Choosing the Right API

Blitz offers several parallel APIs, each optimized for different patterns. This guide helps you pick the right one.

Quick Decision Guide

Start here: “I want to…”

I want to…	Use	Example
Process every element in an array	`parallelFor`	Apply transform to each pixel
Sum / min / max an array	`iter().sum()` / `.min()` / `.max()`	Total revenue, highest score
Search for an element	`iter().findAny()`	Find first negative value
Check a condition on all elements	`iter().any()` / `.all()`	Any NaN? All positive?
Transform array to new array	`parallelCollect`	Convert i32[] to f64[]
Transform array in place	`parallelMapInPlace` or `iterMut().mapInPlace()`	Normalize pixel values
Run 2-8 independent tasks	`join`	Compute stats + histogram
Run 2-64 dynamic tasks	`scope` + `spawn`	Load multiple files
Run tasks that may fail	`tryJoin` / `tryForEach` / `tryReduce`	Parse + validate data
Sort an array	`sortAsc` / `sortDesc` / `sort`	Sort by timestamp
Merge many slices into one	`parallelFlatten`	Combine per-thread results
Write to scattered positions	`parallelScatter`	Build hash table
Run code on every thread	`broadcast`	Initialize thread-local state
Fire-and-forget background work	`spawn`	Write audit log
Aggregate with custom logic	`parallelReduce`	Weighted average, dot product

API Comparison

Data Parallelism: iter vs parallelFor vs parallelCollect

These three APIs all process array elements in parallel, but they serve different purposes:

const data = [_]i64{ 1, 2, 3, 4, 5 };

iter() — Built-in aggregations and searches

const sum = blitz.iter(i64, &data).sum();       // 15
const min = blitz.iter(i64, &data).min();        // 1
const found = blitz.iter(i64, &data).findAny(pred);

Best for: Standard aggregations (sum, min, max, count), searches (findAny, findFirst), and predicates (any, all). Zero boilerplate.

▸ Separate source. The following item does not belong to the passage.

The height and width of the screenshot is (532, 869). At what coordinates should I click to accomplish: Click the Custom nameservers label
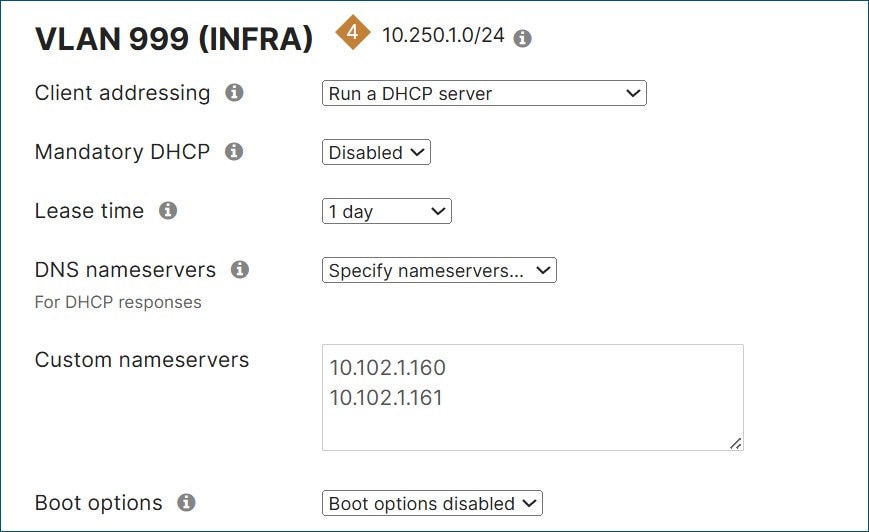[142, 360]
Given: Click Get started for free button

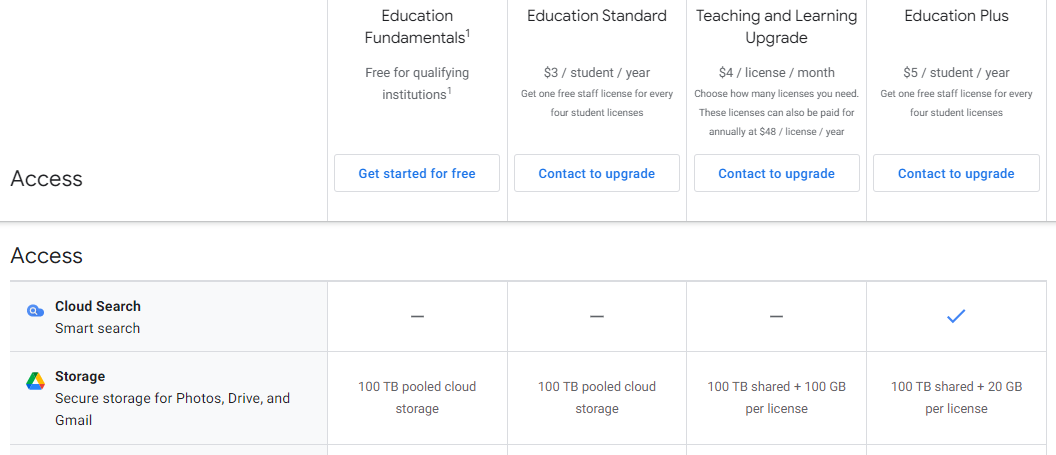Looking at the screenshot, I should point(417,173).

parallelFor — Custom chunk processing

blitz.parallelFor(data.len, Context, ctx, struct {
    fn body(c: Context, start: usize, end: usize) void {
        for (c.data[start..end]) |*v| {
            v.* = expensiveTransform(v.*);
        }
    }
}.body);

Best for: Side effects, in-place mutation, or when you need the chunk boundaries (start, end) for efficient batch processing.

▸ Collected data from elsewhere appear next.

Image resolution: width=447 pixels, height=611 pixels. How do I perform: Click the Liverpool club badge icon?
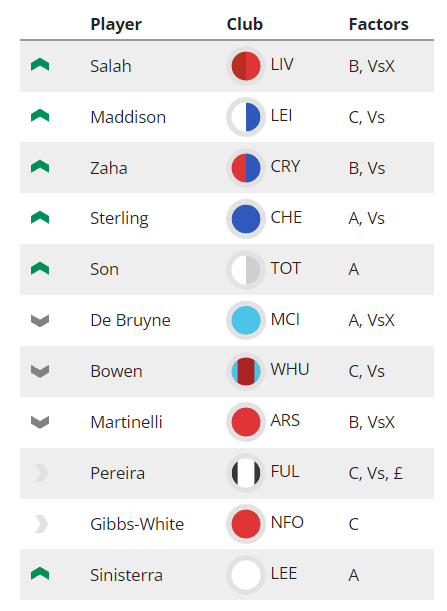coord(246,66)
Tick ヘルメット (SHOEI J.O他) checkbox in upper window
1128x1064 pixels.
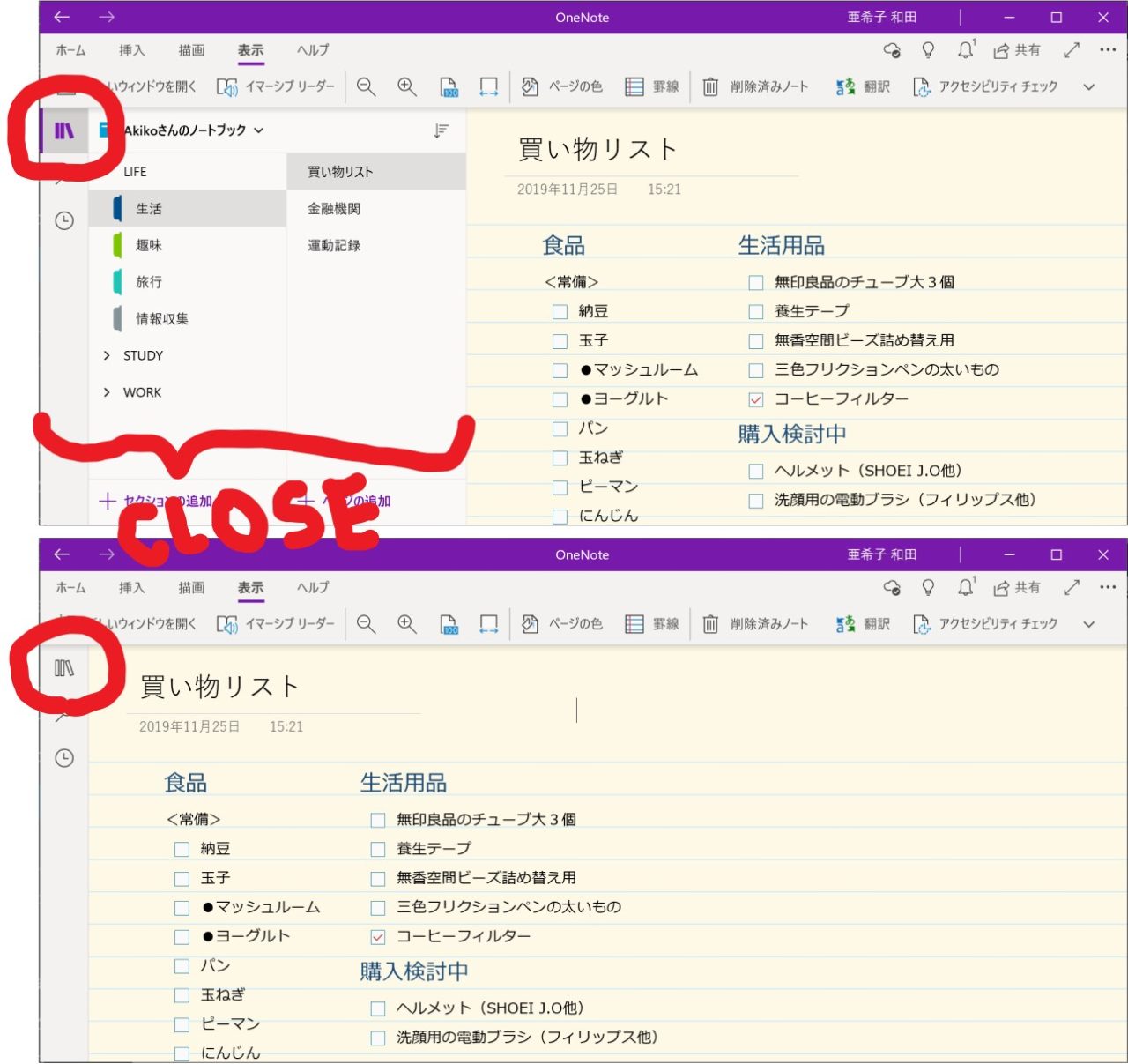755,472
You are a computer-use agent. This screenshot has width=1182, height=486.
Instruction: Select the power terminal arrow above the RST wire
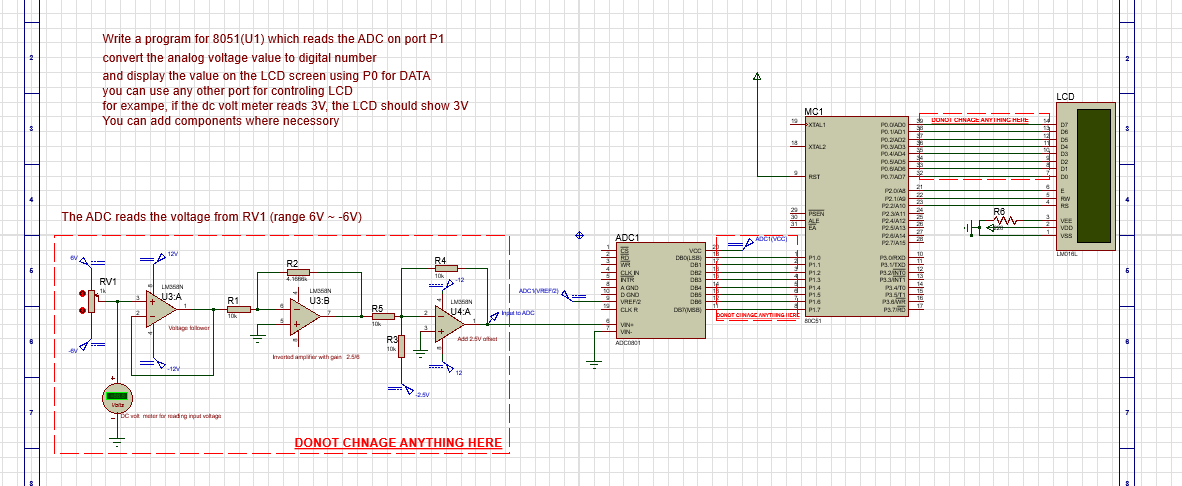[x=758, y=77]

parallelCollect — Map to a new array

blitz.parallelCollect(i64, f64, &input, &output, void, {}, struct {
    fn transform(_: void, x: i64) f64 {
        return @as(f64, @floatFromInt(x)) * 0.1;
    }
}.transform);

Best for: Transforming an array of type T into an array of type U, producing a new output array.

Summary:

Feature	`iter()`	`parallelFor`	`parallelCollect`
Aggregation (sum, min)	Built-in	Manual	No
Search (find, any, all)	Built-in	Manual	No
In-place mutation	`iterMut`	Yes	No
Map T -> U	No	Manual	Built-in
Chunk access (start, end)	No	Yes	No
Custom grain size	No	`WithGrain`	`WithGrain`
Boilerplate	Low	Medium	Medium

Task Parallelism: join vs scope vs spawn

These APIs run independent tasks in parallel, differing in flexibility and guarantees:

join — Fixed tasks with results

const result = blitz.join(.{
    .a = .{ computeA, arg_a },
    .b = .{ computeB, arg_b },
});
// result.a, result.b

Best for: 2-8 tasks with known types and return values. Supports heterogeneous return types. Works with recursive divide-and-conquer.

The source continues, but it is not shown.